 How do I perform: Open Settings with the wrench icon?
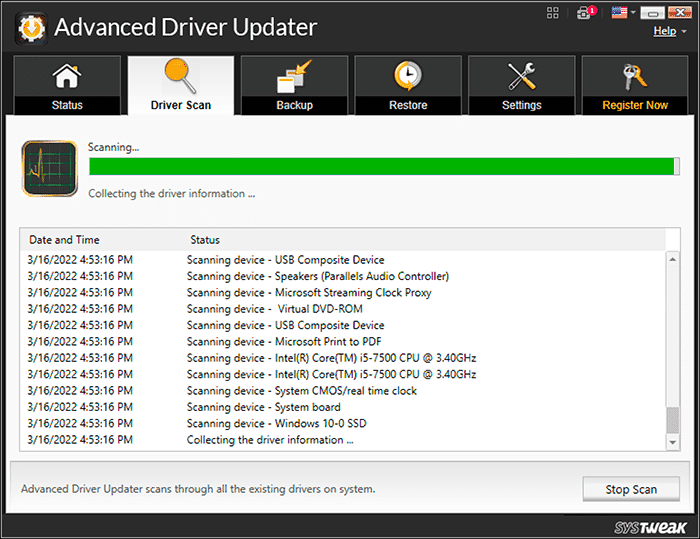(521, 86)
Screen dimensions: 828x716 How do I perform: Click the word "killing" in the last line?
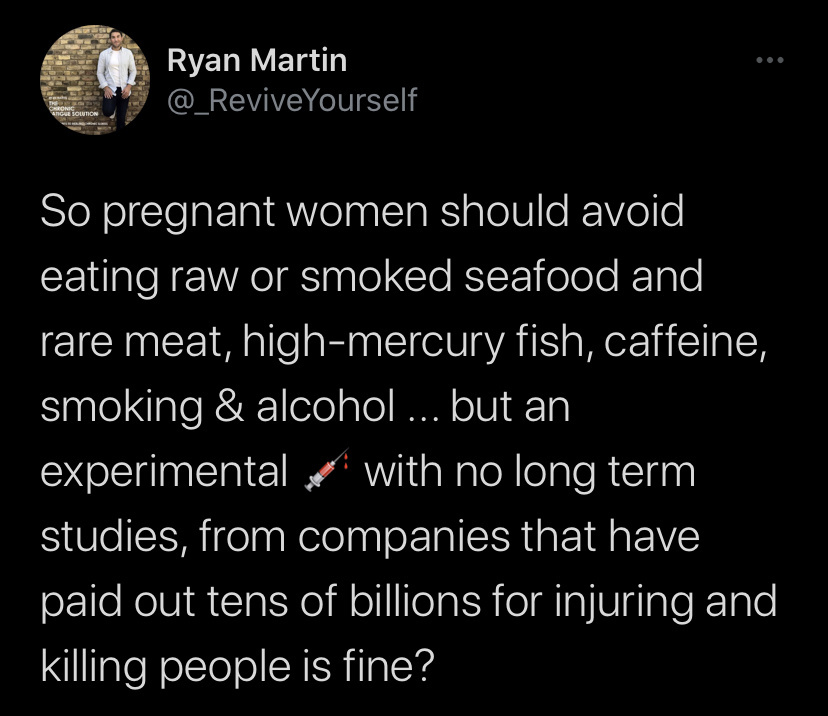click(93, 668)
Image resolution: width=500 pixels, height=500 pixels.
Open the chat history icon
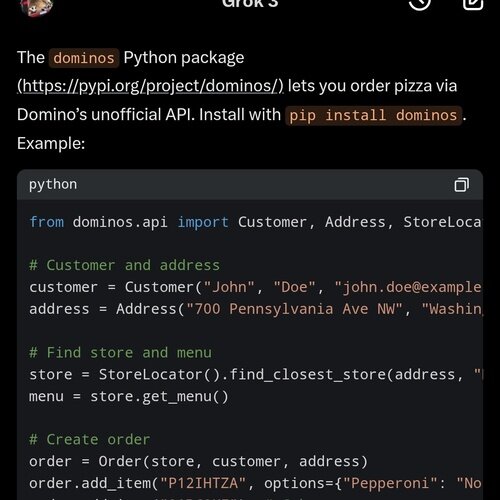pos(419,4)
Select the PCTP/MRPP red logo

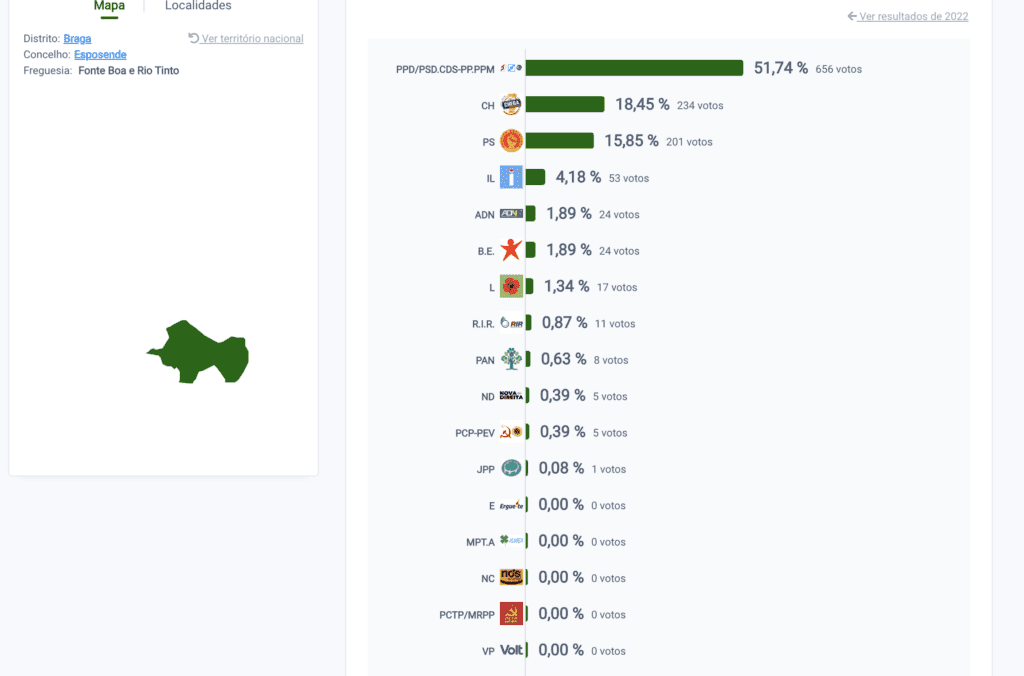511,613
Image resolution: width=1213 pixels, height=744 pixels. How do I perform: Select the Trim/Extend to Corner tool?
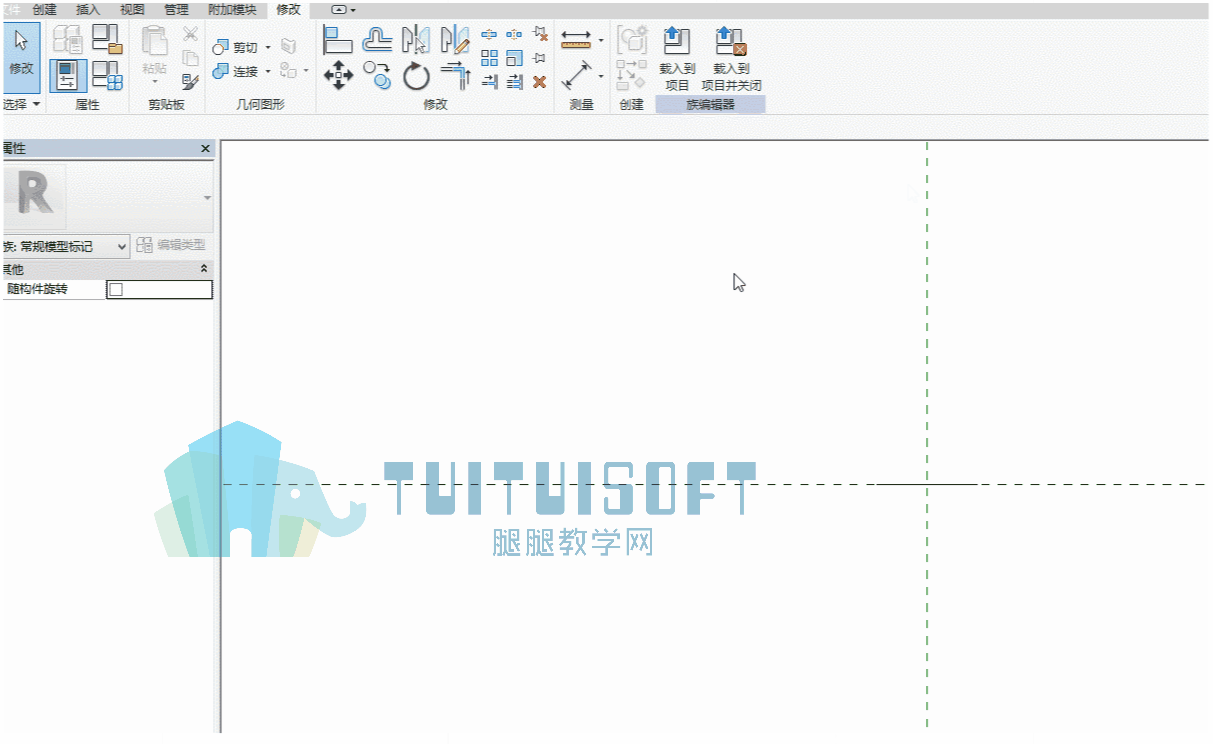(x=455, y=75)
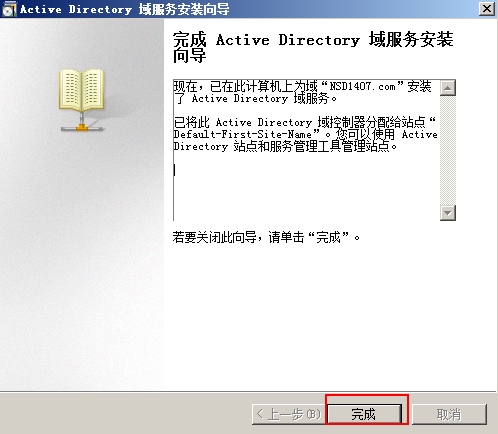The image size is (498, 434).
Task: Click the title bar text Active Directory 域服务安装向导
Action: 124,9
...
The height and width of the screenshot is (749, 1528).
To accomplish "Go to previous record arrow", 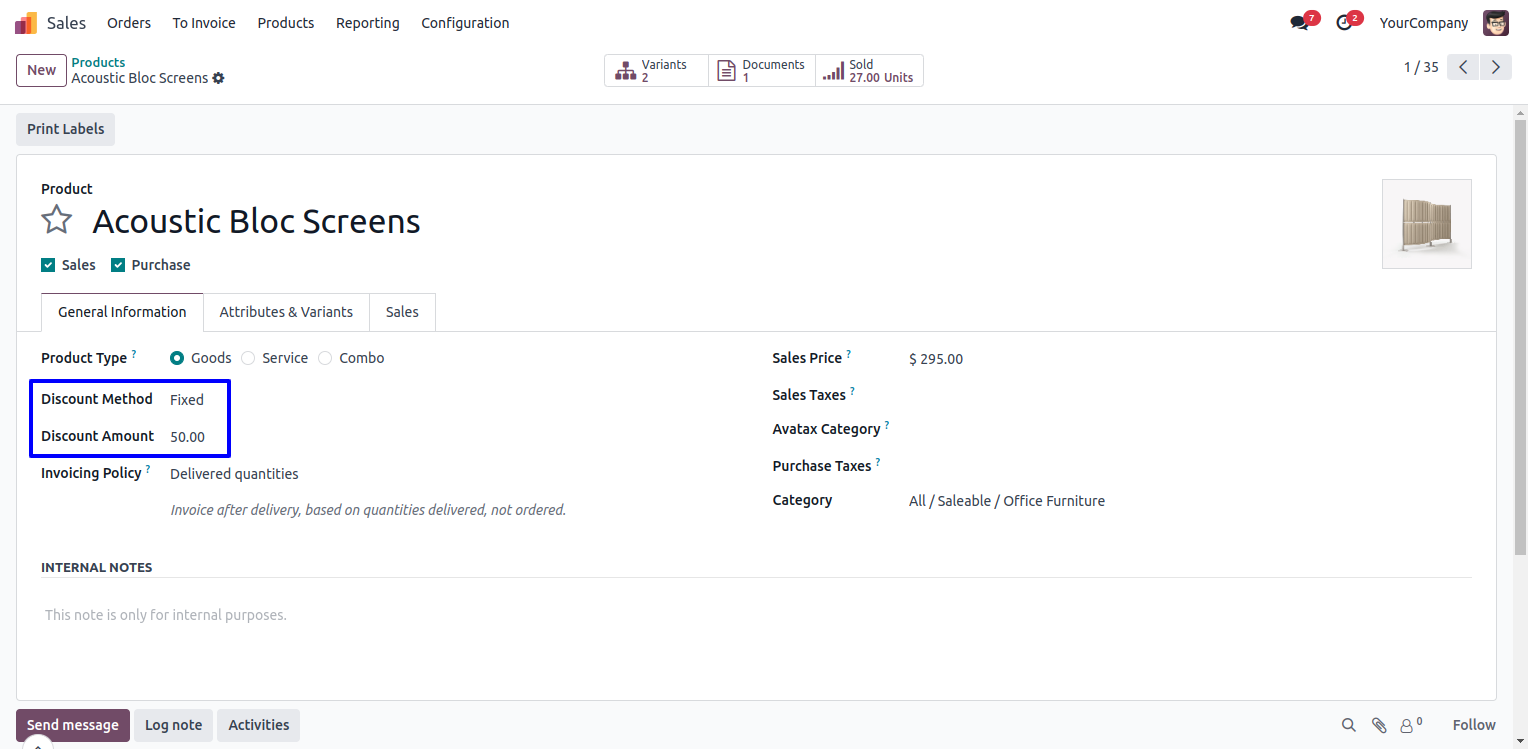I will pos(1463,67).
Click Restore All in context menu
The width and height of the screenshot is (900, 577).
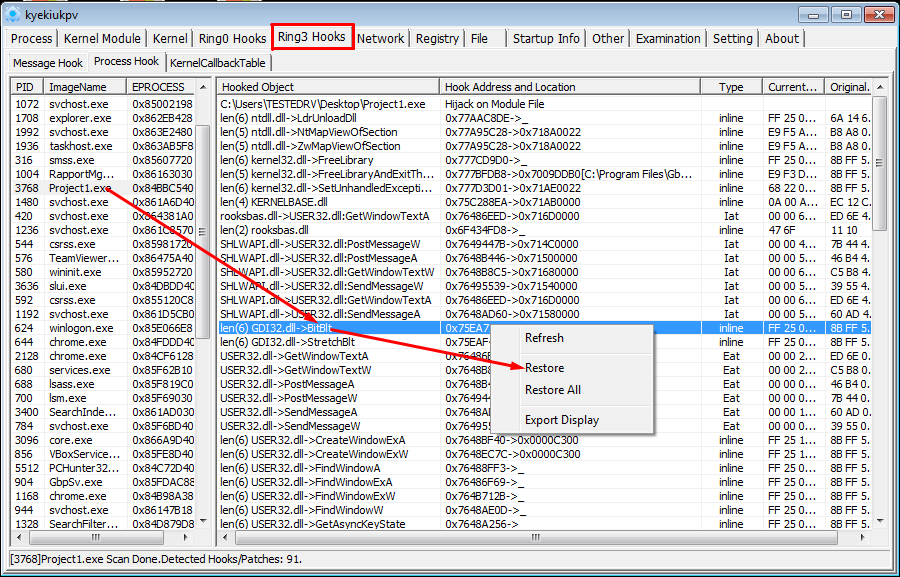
--
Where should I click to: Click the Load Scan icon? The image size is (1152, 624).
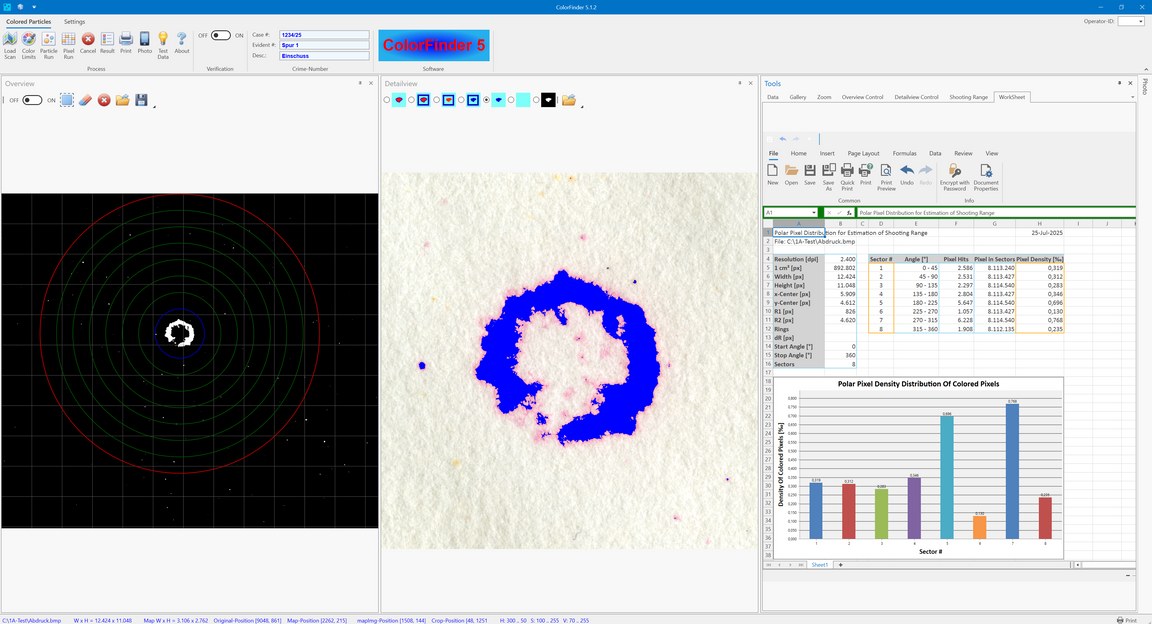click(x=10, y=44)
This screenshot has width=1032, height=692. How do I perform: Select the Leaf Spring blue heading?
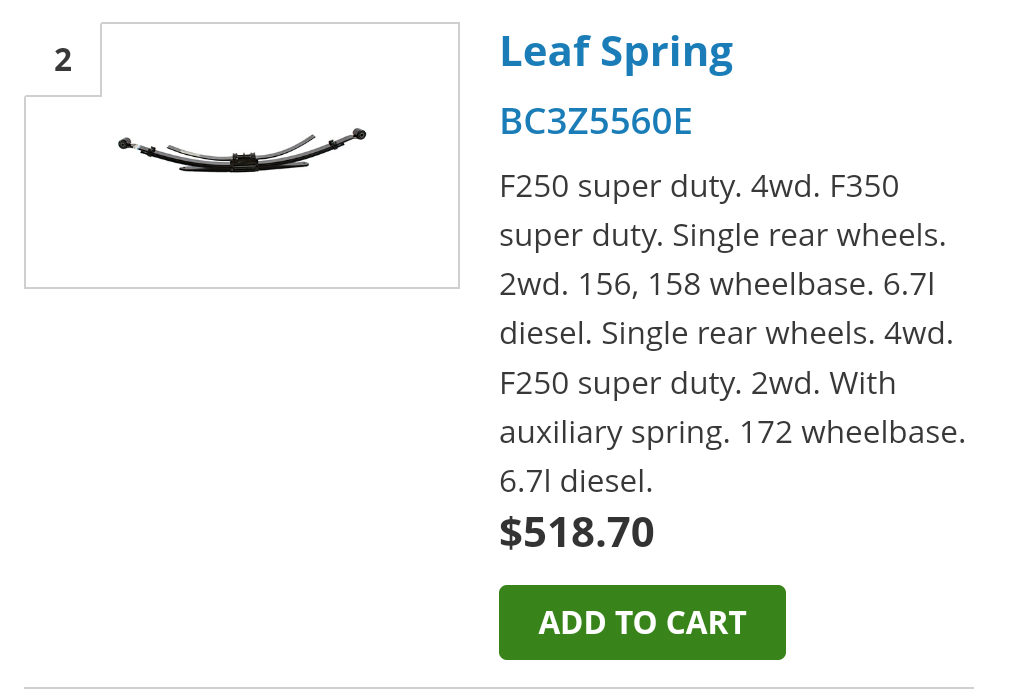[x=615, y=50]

» **Exercise directions**: Would you quote everything above from the line containing "Click Restore All in context menu" down to the line containing "The width and"? Include both of those lines and nothing else.

» **Completed exercise**:
Click Restore All in context menu
The width and height of the screenshot is (900, 577).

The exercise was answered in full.